A confession: I know only too personally the joy of early onset male pattern baldness. In my case, it crept up just slowly enough for Minoxidil to preserve a few token sprouts. Still, my “early onset” was late twenties, how much more traumatic would it have been if I’d been in my early teens? That’s the predicament facing the title character of this mostly irritating comedy from SNL gagster turned writer-director T. Sean Shannon.
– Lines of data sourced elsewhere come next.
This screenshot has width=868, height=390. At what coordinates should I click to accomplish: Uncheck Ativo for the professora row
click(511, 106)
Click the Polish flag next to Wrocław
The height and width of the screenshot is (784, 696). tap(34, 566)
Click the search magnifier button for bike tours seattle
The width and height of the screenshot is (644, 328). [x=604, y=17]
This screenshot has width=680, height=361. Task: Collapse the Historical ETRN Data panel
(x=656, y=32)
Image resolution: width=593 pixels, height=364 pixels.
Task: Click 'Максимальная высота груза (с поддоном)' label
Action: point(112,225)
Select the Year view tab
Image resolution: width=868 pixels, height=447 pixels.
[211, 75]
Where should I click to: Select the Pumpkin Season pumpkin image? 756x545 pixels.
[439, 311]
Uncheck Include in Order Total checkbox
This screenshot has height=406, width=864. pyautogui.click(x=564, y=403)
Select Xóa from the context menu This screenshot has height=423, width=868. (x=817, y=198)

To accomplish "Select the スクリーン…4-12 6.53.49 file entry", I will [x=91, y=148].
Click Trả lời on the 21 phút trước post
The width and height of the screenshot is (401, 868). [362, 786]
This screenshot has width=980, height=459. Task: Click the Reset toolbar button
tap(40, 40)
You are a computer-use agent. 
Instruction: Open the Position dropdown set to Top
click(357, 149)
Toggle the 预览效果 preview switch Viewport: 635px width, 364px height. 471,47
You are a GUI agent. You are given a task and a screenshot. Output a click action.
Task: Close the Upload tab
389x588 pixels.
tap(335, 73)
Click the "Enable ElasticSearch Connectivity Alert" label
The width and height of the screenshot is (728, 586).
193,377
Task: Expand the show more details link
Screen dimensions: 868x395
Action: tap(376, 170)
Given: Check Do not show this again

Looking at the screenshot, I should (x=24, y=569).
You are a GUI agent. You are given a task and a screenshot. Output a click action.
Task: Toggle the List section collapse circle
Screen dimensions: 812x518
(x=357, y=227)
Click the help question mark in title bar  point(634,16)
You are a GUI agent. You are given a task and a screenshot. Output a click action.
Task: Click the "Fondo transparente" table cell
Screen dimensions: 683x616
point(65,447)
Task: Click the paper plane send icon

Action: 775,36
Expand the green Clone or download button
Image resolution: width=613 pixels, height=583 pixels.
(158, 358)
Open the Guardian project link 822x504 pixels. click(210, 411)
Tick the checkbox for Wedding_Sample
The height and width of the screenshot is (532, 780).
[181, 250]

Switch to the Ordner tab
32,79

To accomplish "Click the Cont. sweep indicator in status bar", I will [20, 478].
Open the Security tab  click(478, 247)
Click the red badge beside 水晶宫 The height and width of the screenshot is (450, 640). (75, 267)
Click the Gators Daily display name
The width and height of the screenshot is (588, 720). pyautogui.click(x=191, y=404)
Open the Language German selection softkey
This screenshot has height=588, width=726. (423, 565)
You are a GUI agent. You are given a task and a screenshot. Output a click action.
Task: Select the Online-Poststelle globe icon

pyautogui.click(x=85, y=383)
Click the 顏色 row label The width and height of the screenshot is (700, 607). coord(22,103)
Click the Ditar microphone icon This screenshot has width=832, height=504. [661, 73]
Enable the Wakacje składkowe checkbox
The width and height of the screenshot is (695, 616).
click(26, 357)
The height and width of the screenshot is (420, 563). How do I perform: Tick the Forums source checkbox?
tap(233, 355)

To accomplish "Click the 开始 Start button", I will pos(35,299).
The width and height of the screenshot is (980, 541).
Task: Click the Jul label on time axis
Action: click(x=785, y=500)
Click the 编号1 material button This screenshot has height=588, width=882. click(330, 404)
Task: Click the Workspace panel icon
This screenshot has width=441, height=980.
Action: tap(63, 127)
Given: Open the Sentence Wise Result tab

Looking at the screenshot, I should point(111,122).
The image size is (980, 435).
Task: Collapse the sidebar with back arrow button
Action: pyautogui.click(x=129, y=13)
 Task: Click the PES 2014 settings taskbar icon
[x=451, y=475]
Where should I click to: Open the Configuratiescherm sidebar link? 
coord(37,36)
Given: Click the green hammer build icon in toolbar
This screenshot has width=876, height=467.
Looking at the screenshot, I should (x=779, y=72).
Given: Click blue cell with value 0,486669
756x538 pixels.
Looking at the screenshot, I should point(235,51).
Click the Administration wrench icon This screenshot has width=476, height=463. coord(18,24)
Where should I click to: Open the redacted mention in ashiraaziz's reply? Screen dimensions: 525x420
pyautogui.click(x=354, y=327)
Shannon doesn’t seem to know whether he wants to make a wholesome and small-scale yet over-the-top teen-comedy a la “Napoleon Dynamite” or a more realistic coming of age tale. He might have done slightly better with the latter because, despite his background, the ratio of good to bad jokes is about 1 to 15, Moreover, as Harold, young Spencer Breslin (Abigail’s big brother) is asked to almost single-handedly carry the movie. The stocky Breslin at times seems to be channeling a young Paul Giamatti in the scenes where he’s supposed to be way-prematurely crochety (apparently, he’s internalized his baldness to some degree), but then lapses into Michael Cera-style deadpan once all the old-guy “Murder She Wrote”/”Matlock” jokes we’ve been hearing for months in regards to John McCain have been exhausted. Unfortunately, neither really works — but it’s clearly not his fault. More experienced costars Ally Sheedy as Harold’s mom and Cuba Gooding, Jr. as his school’s wacky-but-helpful janitor, are equally at sea. Even cameos by such comedy sure things as Fred Willard and Chris Parnell aren’t able to do a whole lot with this unsure, and sometimes downright agonizing, material. While not completely wretched — I laughed several times and things do pick-up slightly in the last reel – in the ranks of coming of age comedies, “Harold” doesn’t really rank at all.